# What you will do
Render the listing below as a Markdown table with the columns Row and Line. Number each nonblank line in order and put its text next to the number, leaving out blank lines.

===== Data records =====

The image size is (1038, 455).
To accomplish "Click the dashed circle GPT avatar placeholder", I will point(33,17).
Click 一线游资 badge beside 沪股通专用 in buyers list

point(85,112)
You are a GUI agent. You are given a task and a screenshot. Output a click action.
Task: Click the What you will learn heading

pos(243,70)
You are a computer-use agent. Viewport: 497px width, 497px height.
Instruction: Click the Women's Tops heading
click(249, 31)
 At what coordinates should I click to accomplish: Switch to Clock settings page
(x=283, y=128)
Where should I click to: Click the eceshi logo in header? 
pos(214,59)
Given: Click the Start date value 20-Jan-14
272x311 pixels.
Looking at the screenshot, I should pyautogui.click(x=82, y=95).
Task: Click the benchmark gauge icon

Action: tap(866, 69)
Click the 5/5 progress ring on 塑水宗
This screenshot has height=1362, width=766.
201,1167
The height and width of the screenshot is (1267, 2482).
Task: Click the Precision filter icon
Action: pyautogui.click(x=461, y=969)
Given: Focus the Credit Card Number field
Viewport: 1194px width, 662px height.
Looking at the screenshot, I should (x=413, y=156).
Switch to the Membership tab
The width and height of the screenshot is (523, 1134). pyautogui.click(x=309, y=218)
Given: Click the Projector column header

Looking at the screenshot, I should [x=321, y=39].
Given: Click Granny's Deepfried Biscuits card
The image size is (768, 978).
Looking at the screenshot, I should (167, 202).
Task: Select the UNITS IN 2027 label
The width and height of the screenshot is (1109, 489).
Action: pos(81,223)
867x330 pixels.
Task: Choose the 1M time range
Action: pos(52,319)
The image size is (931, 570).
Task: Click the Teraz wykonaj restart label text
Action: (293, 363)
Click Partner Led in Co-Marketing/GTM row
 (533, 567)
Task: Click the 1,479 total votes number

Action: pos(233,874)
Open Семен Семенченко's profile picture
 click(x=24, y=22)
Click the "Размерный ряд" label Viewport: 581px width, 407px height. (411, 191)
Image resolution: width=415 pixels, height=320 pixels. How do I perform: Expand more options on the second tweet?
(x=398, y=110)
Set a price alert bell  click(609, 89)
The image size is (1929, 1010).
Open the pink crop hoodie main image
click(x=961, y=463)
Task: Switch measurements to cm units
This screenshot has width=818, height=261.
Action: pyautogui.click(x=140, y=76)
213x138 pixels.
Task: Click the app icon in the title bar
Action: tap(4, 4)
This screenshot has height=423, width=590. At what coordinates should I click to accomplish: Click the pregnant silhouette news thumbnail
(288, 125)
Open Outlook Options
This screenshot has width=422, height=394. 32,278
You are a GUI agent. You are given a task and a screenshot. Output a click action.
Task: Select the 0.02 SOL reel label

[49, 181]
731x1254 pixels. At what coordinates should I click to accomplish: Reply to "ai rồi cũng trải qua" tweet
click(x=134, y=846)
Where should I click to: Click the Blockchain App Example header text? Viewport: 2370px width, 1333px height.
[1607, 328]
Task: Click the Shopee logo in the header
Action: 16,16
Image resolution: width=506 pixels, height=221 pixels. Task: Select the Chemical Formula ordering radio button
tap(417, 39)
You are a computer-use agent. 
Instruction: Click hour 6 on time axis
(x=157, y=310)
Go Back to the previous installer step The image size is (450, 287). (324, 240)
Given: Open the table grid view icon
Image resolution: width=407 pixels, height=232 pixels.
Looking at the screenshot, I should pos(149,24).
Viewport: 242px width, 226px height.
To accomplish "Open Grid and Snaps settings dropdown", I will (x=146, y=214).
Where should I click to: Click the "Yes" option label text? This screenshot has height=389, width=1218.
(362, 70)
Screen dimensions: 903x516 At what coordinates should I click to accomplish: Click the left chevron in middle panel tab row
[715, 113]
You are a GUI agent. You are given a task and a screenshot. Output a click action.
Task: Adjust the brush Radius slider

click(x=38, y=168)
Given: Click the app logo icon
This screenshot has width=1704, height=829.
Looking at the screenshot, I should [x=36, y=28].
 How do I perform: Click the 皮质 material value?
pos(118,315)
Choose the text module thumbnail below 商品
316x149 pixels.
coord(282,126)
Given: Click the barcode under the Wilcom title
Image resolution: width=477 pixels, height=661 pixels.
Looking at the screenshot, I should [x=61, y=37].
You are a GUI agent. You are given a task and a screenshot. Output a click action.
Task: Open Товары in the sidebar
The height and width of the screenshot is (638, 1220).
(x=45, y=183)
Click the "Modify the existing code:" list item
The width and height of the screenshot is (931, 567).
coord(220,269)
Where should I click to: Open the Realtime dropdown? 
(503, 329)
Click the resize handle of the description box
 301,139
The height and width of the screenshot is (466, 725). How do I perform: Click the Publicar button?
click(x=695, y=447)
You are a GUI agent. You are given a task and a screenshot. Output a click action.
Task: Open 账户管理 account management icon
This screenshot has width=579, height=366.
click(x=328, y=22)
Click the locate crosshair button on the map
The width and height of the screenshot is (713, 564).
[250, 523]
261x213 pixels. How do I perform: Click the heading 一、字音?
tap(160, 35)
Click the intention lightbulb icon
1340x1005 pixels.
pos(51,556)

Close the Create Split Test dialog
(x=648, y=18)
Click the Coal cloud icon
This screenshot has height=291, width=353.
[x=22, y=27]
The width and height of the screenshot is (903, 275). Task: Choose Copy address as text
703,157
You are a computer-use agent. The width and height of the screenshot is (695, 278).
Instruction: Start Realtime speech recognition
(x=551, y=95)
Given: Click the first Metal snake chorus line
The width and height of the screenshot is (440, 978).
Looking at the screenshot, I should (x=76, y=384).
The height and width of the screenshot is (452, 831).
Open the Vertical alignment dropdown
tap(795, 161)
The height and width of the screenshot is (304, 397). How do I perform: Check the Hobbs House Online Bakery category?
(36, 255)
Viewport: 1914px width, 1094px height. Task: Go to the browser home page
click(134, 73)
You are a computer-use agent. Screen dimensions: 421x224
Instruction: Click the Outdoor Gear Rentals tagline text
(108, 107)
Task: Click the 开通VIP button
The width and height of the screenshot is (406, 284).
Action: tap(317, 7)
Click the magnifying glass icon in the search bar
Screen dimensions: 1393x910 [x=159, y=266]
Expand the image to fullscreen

=====

# Worked answer
| Row | Line |
|---|---|
| 1 | The image size is (1038, 455). |
| 2 | To accomplish "Click the dashed circle GPT avatar placeholder", I will point(33,17). |
| 3 | Click 一线游资 badge beside 沪股通专用 in buyers list |
| 4 | point(85,112) |
| 5 | You are a GUI agent. You are given a task and a screenshot. Output a click action. |
| 6 | Task: Click the What you will learn heading |
| 7 | pos(243,70) |
| 8 | You are a computer-use agent. Viewport: 497px width, 497px height. |
| 9 | Instruction: Click the Women's Tops heading |
| 10 | click(249, 31) |
| 11 |  At what coordinates should I click to accomplish: Switch to Clock settings page |
| 12 | (x=283, y=128) |
| 13 | Where should I click to: Click the eceshi logo in header?  |
| 14 | pos(214,59) |
| 15 | Given: Click the Start date value 20-Jan-14 |
| 16 | 272x311 pixels. |
| 17 | Looking at the screenshot, I should pyautogui.click(x=82, y=95). |
| 18 | Task: Click the benchmark gauge icon |
| 19 | Action: tap(866, 69) |
| 20 | Click the 5/5 progress ring on 塑水宗 |
| 21 | This screenshot has height=1362, width=766. |
| 22 | 201,1167 |
| 23 | The height and width of the screenshot is (1267, 2482). |
| 24 | Task: Click the Precision filter icon |
| 25 | Action: pyautogui.click(x=461, y=969) |
| 26 | Given: Focus the Credit Card Number field |
| 27 | Viewport: 1194px width, 662px height. |
| 28 | Looking at the screenshot, I should (x=413, y=156). |
| 29 | Switch to the Membership tab |
| 30 | The width and height of the screenshot is (523, 1134). pyautogui.click(x=309, y=218) |
| 31 | Given: Click the Projector column header |
| 32 | Looking at the screenshot, I should [x=321, y=39]. |
| 33 | Given: Click Granny's Deepfried Biscuits card |
| 34 | The image size is (768, 978). |
| 35 | Looking at the screenshot, I should (167, 202). |
| 36 | Task: Select the UNITS IN 2027 label |
| 37 | The width and height of the screenshot is (1109, 489). |
| 38 | Action: pos(81,223) |
| 39 | 867x330 pixels. |
| 40 | Task: Choose the 1M time range |
| 41 | Action: pos(52,319) |
| 42 | The image size is (931, 570). |
| 43 | Task: Click the Teraz wykonaj restart label text |
| 44 | Action: (293, 363) |
| 45 | Click Partner Led in Co-Marketing/GTM row |
| 46 |  (533, 567) |
| 47 | Task: Click the 1,479 total votes number |
| 48 | Action: pos(233,874) |
| 49 | Open Семен Семенченко's profile picture |
| 50 |  click(x=24, y=22) |
| 51 | Click the "Размерный ряд" label Viewport: 581px width, 407px height. (411, 191) |
| 52 | Image resolution: width=415 pixels, height=320 pixels. How do I perform: Expand more options on the second tweet? |
| 53 | (x=398, y=110) |
| 54 | Set a price alert bell  click(609, 89) |
| 55 | The image size is (1929, 1010). |
| 56 | Open the pink crop hoodie main image |
| 57 | click(x=961, y=463) |
| 58 | Task: Switch measurements to cm units |
| 59 | This screenshot has width=818, height=261. |
| 60 | Action: pyautogui.click(x=140, y=76) |
| 61 | 213x138 pixels. |
| 62 | Task: Click the app icon in the title bar |
| 63 | Action: tap(4, 4) |
| 64 | This screenshot has height=423, width=590. At what coordinates should I click to accomplish: Click the pregnant silhouette news thumbnail |
| 65 | (288, 125) |
| 66 | Open Outlook Options |
| 67 | This screenshot has width=422, height=394. 32,278 |
| 68 | You are a GUI agent. You are given a task and a screenshot. Output a click action. |
| 69 | Task: Select the 0.02 SOL reel label |
| 70 | [49, 181] |
| 71 | 731x1254 pixels. At what coordinates should I click to accomplish: Reply to "ai rồi cũng trải qua" tweet |
| 72 | click(x=134, y=846) |
| 73 | Where should I click to: Click the Blockchain App Example header text? Viewport: 2370px width, 1333px height. |
| 74 | [1607, 328] |
| 75 | Task: Click the Shopee logo in the header |
| 76 | Action: 16,16 |
| 77 | Image resolution: width=506 pixels, height=221 pixels. Task: Select the Chemical Formula ordering radio button |
| 78 | tap(417, 39) |
| 79 | You are a computer-use agent.  |
| 80 | Instruction: Click hour 6 on time axis |
| 81 | (x=157, y=310) |
| 82 | Go Back to the previous installer step The image size is (450, 287). (324, 240) |
| 83 | Given: Open the table grid view icon |
| 84 | Image resolution: width=407 pixels, height=232 pixels. |
| 85 | Looking at the screenshot, I should pos(149,24). |
| 86 | Viewport: 242px width, 226px height. |
| 87 | To accomplish "Open Grid and Snaps settings dropdown", I will (x=146, y=214). |
| 88 | Where should I click to: Click the "Yes" option label text? This screenshot has height=389, width=1218. |
| 89 | (362, 70) |
| 90 | Screen dimensions: 903x516 At what coordinates should I click to accomplish: Click the left chevron in middle panel tab row |
| 91 | [715, 113] |
| 92 | You are a GUI agent. You are given a task and a screenshot. Output a click action. |
| 93 | Task: Adjust the brush Radius slider |
| 94 | click(x=38, y=168) |
| 95 | Given: Click the app logo icon |
| 96 | This screenshot has width=1704, height=829. |
| 97 | Looking at the screenshot, I should [x=36, y=28]. |
| 98 |  How do I perform: Click the 皮质 material value? |
| 99 | pos(118,315) |
| 100 | Choose the text module thumbnail below 商品 |
| 101 | 316x149 pixels. |
| 102 | coord(282,126) |
| 103 | Given: Click the barcode under the Wilcom title |
| 104 | Image resolution: width=477 pixels, height=661 pixels. |
| 105 | Looking at the screenshot, I should [x=61, y=37]. |
| 106 | You are a GUI agent. You are given a task and a screenshot. Output a click action. |
| 107 | Task: Open Товары in the sidebar |
| 108 | The height and width of the screenshot is (638, 1220). |
| 109 | (x=45, y=183) |
| 110 | Click the "Modify the existing code:" list item |
| 111 | The width and height of the screenshot is (931, 567). |
| 112 | coord(220,269) |
| 113 | Where should I click to: Open the Realtime dropdown?  |
| 114 | (503, 329) |
| 115 | Click the resize handle of the description box |
| 116 |  301,139 |
| 117 | The height and width of the screenshot is (466, 725). How do I perform: Click the Publicar button? |
| 118 | click(x=695, y=447) |
| 119 | You are a GUI agent. You are given a task and a screenshot. Output a click action. |
| 120 | Task: Open 账户管理 account management icon |
| 121 | This screenshot has width=579, height=366. |
| 122 | click(x=328, y=22) |
| 123 | Click the locate crosshair button on the map |
| 124 | The width and height of the screenshot is (713, 564). |
| 125 | [250, 523] |
| 126 | 261x213 pixels. How do I perform: Click the heading 一、字音? |
| 127 | tap(160, 35) |
| 128 | Click the intention lightbulb icon |
| 129 | 1340x1005 pixels. |
| 130 | pos(51,556) |
| 131 | Close the Create Split Test dialog |
| 132 | (x=648, y=18) |
| 133 | Click the Coal cloud icon |
| 134 | This screenshot has height=291, width=353. |
| 135 | [x=22, y=27] |
| 136 | The width and height of the screenshot is (903, 275). Task: Choose Copy address as text |
| 137 | 703,157 |
| 138 | You are a computer-use agent. The width and height of the screenshot is (695, 278). |
| 139 | Instruction: Start Realtime speech recognition |
| 140 | (x=551, y=95) |
| 141 | Given: Click the first Metal snake chorus line |
| 142 | The width and height of the screenshot is (440, 978). |
| 143 | Looking at the screenshot, I should (x=76, y=384). |
| 144 | The height and width of the screenshot is (452, 831). |
| 145 | Open the Vertical alignment dropdown |
| 146 | tap(795, 161) |
| 147 | The height and width of the screenshot is (304, 397). How do I perform: Check the Hobbs House Online Bakery category? |
| 148 | (36, 255) |
| 149 | Viewport: 1914px width, 1094px height. Task: Go to the browser home page |
| 150 | click(134, 73) |
| 151 | You are a computer-use agent. Screen dimensions: 421x224 |
| 152 | Instruction: Click the Outdoor Gear Rentals tagline text |
| 153 | (108, 107) |
| 154 | Task: Click the 开通VIP button |
| 155 | The width and height of the screenshot is (406, 284). |
| 156 | Action: tap(317, 7) |
| 157 | Click the magnifying glass icon in the search bar |
| 158 | Screen dimensions: 1393x910 [x=159, y=266] |
| 159 | Expand the image to fullscreen |